Waiting at least another year (and a half, approximately, to be clear) would reportedly give CEO Mark Zuckerberg more time to follow through on his vision without too much public scrutiny and the implications thereof, attract more users and developers, book more sales and work out other issues, such as the user privacy kerfuffle and legal matters.
All this talk about Facebook going public at some time reminds me of similar chatter that has surrounded professional social networking company LinkedIn for years. In both cases, founders and management have repeatedly stated they’ll only IPO when the time is right, and repeatedly expressed that gaining more users and ramping up revenues are the current focus.
And in both cases, media outlets continue to speculate about when they’ll go public anyway.
Don’t get me wrong, both are bound to IPO at some point, and they’ll be high-profile and plenty impactful events. But my assumption is that for both Facebook and LinkedIn, the people who are to make said decision really do want to wait for when the time is right, and they most probably have clear milestones in mind to determine when that is.

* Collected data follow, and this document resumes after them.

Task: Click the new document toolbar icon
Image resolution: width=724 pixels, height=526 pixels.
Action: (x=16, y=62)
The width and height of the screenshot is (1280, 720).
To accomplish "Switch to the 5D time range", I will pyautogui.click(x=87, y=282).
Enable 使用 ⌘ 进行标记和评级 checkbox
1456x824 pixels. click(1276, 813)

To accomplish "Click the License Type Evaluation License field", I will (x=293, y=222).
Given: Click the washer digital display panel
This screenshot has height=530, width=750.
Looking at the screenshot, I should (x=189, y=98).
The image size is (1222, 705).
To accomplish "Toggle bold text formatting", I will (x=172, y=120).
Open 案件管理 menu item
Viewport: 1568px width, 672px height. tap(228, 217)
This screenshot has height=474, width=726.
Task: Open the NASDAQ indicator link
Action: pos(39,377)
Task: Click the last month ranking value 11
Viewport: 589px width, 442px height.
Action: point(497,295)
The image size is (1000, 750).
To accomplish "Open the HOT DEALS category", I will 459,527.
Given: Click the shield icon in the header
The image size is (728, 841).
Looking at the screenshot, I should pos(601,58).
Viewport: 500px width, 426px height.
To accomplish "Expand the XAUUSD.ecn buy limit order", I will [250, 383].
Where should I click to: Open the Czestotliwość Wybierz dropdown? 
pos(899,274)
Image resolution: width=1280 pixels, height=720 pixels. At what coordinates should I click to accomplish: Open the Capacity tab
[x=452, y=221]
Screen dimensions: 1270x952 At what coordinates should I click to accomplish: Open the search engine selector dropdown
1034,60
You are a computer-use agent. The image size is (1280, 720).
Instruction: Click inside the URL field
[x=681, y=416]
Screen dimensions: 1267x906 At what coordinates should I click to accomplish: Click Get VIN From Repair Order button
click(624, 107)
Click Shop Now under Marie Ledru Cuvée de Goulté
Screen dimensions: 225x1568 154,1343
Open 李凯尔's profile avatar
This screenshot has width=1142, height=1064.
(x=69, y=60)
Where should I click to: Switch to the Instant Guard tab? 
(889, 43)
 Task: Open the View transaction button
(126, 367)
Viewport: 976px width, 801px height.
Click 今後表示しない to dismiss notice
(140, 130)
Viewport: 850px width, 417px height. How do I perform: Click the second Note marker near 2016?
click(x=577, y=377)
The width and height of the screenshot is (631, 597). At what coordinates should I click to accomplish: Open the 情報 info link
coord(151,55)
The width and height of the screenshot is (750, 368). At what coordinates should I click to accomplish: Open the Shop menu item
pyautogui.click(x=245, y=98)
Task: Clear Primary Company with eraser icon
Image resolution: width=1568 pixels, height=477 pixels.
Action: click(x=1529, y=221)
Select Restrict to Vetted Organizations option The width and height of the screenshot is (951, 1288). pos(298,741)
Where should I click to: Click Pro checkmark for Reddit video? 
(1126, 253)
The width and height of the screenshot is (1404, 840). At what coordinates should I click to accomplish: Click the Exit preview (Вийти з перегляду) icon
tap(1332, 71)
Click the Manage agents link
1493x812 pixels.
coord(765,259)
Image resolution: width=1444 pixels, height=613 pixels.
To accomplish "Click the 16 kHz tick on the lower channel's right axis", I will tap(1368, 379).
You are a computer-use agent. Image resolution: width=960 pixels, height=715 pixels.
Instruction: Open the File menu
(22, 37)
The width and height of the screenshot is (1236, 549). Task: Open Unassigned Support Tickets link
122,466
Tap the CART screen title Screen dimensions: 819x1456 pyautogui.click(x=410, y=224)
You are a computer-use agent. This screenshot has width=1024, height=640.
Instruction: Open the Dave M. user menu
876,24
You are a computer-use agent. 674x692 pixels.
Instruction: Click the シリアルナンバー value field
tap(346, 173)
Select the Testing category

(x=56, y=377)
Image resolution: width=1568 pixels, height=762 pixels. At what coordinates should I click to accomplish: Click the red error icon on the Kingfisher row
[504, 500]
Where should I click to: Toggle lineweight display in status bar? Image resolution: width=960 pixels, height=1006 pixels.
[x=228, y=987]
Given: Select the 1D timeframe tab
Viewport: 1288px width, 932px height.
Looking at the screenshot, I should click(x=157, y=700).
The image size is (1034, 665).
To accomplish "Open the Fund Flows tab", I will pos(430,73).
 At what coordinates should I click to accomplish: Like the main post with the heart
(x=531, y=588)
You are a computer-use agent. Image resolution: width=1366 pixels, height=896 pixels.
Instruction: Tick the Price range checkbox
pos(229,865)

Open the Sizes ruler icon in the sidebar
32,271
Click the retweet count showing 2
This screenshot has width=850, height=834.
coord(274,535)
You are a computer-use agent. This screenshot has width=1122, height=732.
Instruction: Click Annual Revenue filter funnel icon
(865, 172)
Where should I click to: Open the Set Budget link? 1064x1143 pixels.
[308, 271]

It’s hard to predict the future, so it’s near impossible to determine when exactly those milestones will be met and everything falls into place, provided one would even know what the ideal situation in the minds of the decision makers is. Investors and other equity holders, e.g. employees, obviously want to cash in at some point, and secondary markets aren’t going to keep appeasing them in the long run. So yes, there’s going to be pressure, and increasingly so.
But who knows what will happen between now and, say, the next three years? Even if Bloomberg’s sources are extremely familiar with Zuckerberg’s thinking and plans, they too don’t know how quickly Facebook will grow, or what other events might on the other hand make Facebook want to delay an eventual IPO until 2013 or later, even.
It’s fun to speculate, but these reports need to taken at face value as such.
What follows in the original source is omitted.